We have some modifications to WordPress’s .htaccess file which another app to run in the same directory (see below). As you can see, we insert a few RewriteCond that tell WP rewrites to ignore specific requests to our other app’s controllers.
We just added one more rule (it’s commented below), and it works exactly as expected on two local development environments (one MAMP the other XAMP). BUt when we push it to our production server, the new rule doesn’t seem to have any effect. Instead of being able to navigate to files in the new directory (/app/resumes/stamped/123.pdf), we see the WordPress “Well this is embarrassing” message, indicating that the request is still being routed through WordPress.

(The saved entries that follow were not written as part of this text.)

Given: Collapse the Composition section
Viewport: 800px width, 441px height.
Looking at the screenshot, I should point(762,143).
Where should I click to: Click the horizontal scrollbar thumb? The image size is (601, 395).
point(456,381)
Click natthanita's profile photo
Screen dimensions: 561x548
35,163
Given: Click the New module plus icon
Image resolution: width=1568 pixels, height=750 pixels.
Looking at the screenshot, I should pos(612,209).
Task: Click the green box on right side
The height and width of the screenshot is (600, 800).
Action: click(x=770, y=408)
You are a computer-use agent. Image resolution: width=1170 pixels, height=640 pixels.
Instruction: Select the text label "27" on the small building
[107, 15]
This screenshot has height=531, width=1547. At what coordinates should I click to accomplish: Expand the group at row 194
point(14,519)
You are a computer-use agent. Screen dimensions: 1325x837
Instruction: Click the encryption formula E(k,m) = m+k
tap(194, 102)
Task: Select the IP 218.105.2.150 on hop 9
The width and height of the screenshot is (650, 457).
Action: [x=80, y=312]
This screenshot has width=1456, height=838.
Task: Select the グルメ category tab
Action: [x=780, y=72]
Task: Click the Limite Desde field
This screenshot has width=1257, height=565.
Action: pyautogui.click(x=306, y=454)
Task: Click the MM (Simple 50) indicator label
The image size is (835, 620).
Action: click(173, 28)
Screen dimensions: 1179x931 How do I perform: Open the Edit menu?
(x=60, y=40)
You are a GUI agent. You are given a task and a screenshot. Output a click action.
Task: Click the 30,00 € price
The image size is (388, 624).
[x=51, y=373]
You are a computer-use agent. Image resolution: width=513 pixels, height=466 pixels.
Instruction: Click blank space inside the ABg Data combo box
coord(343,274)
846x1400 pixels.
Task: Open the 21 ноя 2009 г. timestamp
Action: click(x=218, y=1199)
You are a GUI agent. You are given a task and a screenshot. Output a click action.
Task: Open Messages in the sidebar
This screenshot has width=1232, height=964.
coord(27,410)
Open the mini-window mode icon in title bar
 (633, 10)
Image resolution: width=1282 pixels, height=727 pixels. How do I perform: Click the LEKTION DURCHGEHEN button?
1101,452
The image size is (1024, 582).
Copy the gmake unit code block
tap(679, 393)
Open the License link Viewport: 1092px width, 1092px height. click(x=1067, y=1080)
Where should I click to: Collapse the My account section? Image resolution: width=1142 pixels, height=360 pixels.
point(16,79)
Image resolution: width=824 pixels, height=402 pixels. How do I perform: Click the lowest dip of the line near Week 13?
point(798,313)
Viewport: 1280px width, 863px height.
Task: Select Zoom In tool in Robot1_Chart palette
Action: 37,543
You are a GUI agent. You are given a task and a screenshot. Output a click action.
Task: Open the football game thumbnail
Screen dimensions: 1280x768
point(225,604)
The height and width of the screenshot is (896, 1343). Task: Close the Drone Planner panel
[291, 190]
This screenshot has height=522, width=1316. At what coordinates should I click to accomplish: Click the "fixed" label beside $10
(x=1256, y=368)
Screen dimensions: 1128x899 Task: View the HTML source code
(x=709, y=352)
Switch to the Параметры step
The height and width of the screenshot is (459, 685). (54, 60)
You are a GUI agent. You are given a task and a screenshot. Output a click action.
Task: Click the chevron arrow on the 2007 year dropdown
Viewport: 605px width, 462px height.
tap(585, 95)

mod_rewrite is definitely working and AllowOverride All is set in production. What else can we check to get this to work in production?
For me the strangest part is that the OTHER RewriteCond DO work, so I’m really puzzled about why just this one new line should behave so differently in the production environment.
# BEGIN WordPress
<IfModule mod_rewrite.c>
RewriteEngine On
RewriteBase /
RewriteRule ^index.php$ - [L]
RewriteCond %{REQUEST_FILENAME} !-f
RewriteCond %{REQUEST_FILENAME} !-d
###This is the new rule
RewriteCond %{REQUEST_URI} !/app/resumes/stamped/
RewriteCond %{REQUEST_URI} !^/admin
RewriteCond %{REQUEST_URI} !^/pages
RewriteCond %{REQUEST_URI} !^/tests
RewriteCond %{REQUEST_URI} !^/users
RewriteCond %{REQUEST_URI} !^/css/
RewriteCond %{REQUEST_URI} !^/js/
RewriteCond %{REQUEST_URI} !^/img/
RewriteRule . /index.php [L]
</IfModule>
# END WordPress
Update
This is what lives in the .htaccess in /app
RewriteEngine on
RewriteBase /app/
#This is new too
RewriteCond %{REQUEST_URI} ^/resumes/stamped/
RewriteRule (.*) webroot/$1 [L]
Update 2
We just learned that requests sent WITH the username/password authorization (I’m using Chromes’s REST extension to add the necessary headers manually) required by the /stamped directory’s .htaccess file DO succeed. In other words, it basically IS working but we can’t tell because we’re expecting it to prompt for the username / password since it does this on all the other servers. So the real question is why does the authorization prompt (or lack thereof) land us on WordPress’s 404 page on this server?
Update 3
This is the htaccess file in …/stamped
AuthType Basic
AuthName "restricted area"
AuthUserFile /home/username/public_html/.htpasswd
require valid-user
The path to the .htpasswd file differs from dev to production, of course.
There is an issue on Apache servers with DirectAdmin, PHP-FPM and FastCGI that manifests in weird .htaccess behavior. I once spent an evening trying to figure it out: Only .php files loop with .htaccess redirect The above might or might not apply to you, but if everything’s ok on a local server but not on a production server, I’d look for the problem there.